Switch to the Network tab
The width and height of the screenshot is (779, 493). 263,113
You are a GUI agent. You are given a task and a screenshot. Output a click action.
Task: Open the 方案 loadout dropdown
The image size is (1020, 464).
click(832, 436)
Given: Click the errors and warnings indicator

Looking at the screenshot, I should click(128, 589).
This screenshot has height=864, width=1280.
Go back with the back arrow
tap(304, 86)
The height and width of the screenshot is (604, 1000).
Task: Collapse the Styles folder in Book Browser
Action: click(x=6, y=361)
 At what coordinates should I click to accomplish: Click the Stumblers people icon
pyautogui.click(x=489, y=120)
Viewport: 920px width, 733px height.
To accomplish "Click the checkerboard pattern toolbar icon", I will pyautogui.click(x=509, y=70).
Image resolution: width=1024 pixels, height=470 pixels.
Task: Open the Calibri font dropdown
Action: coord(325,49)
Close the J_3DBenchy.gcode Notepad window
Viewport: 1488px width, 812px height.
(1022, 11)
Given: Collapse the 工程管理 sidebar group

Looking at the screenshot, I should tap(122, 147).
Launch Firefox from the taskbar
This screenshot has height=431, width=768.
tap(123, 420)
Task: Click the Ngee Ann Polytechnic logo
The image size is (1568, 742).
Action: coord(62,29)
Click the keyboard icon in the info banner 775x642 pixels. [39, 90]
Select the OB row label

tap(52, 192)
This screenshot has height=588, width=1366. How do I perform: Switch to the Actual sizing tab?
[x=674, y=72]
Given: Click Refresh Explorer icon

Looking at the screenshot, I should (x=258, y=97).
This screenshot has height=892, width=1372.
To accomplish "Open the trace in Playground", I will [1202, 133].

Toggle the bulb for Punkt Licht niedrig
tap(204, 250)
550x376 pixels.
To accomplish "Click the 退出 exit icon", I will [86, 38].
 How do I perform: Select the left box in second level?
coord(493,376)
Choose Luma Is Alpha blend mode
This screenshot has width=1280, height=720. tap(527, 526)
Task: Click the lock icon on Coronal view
* * * * * * * * *
### Exercise prompt
Give the data again, exactly as written.

### Answer box
Switch to the Network tab
The width and height of the screenshot is (779, 493). 263,113
You are a GUI agent. You are given a task and a screenshot. Output a click action.
Task: Open the 方案 loadout dropdown
The image size is (1020, 464).
click(832, 436)
Given: Click the errors and warnings indicator

Looking at the screenshot, I should click(128, 589).
This screenshot has height=864, width=1280.
Go back with the back arrow
tap(304, 86)
The height and width of the screenshot is (604, 1000).
Task: Collapse the Styles folder in Book Browser
Action: click(x=6, y=361)
 At what coordinates should I click to accomplish: Click the Stumblers people icon
pyautogui.click(x=489, y=120)
Viewport: 920px width, 733px height.
To accomplish "Click the checkerboard pattern toolbar icon", I will pyautogui.click(x=509, y=70).
Image resolution: width=1024 pixels, height=470 pixels.
Task: Open the Calibri font dropdown
Action: coord(325,49)
Close the J_3DBenchy.gcode Notepad window
Viewport: 1488px width, 812px height.
(1022, 11)
Given: Collapse the 工程管理 sidebar group

Looking at the screenshot, I should tap(122, 147).
Launch Firefox from the taskbar
This screenshot has height=431, width=768.
tap(123, 420)
Task: Click the Ngee Ann Polytechnic logo
The image size is (1568, 742).
Action: coord(62,29)
Click the keyboard icon in the info banner 775x642 pixels. [39, 90]
Select the OB row label

tap(52, 192)
This screenshot has height=588, width=1366. How do I perform: Switch to the Actual sizing tab?
[x=674, y=72]
Given: Click Refresh Explorer icon

Looking at the screenshot, I should (x=258, y=97).
This screenshot has height=892, width=1372.
To accomplish "Open the trace in Playground", I will [1202, 133].

Toggle the bulb for Punkt Licht niedrig
tap(204, 250)
550x376 pixels.
To accomplish "Click the 退出 exit icon", I will [86, 38].
 How do I perform: Select the left box in second level?
coord(493,376)
Choose Luma Is Alpha blend mode
This screenshot has width=1280, height=720. tap(527, 526)
Task: Click the lock icon on Coronal view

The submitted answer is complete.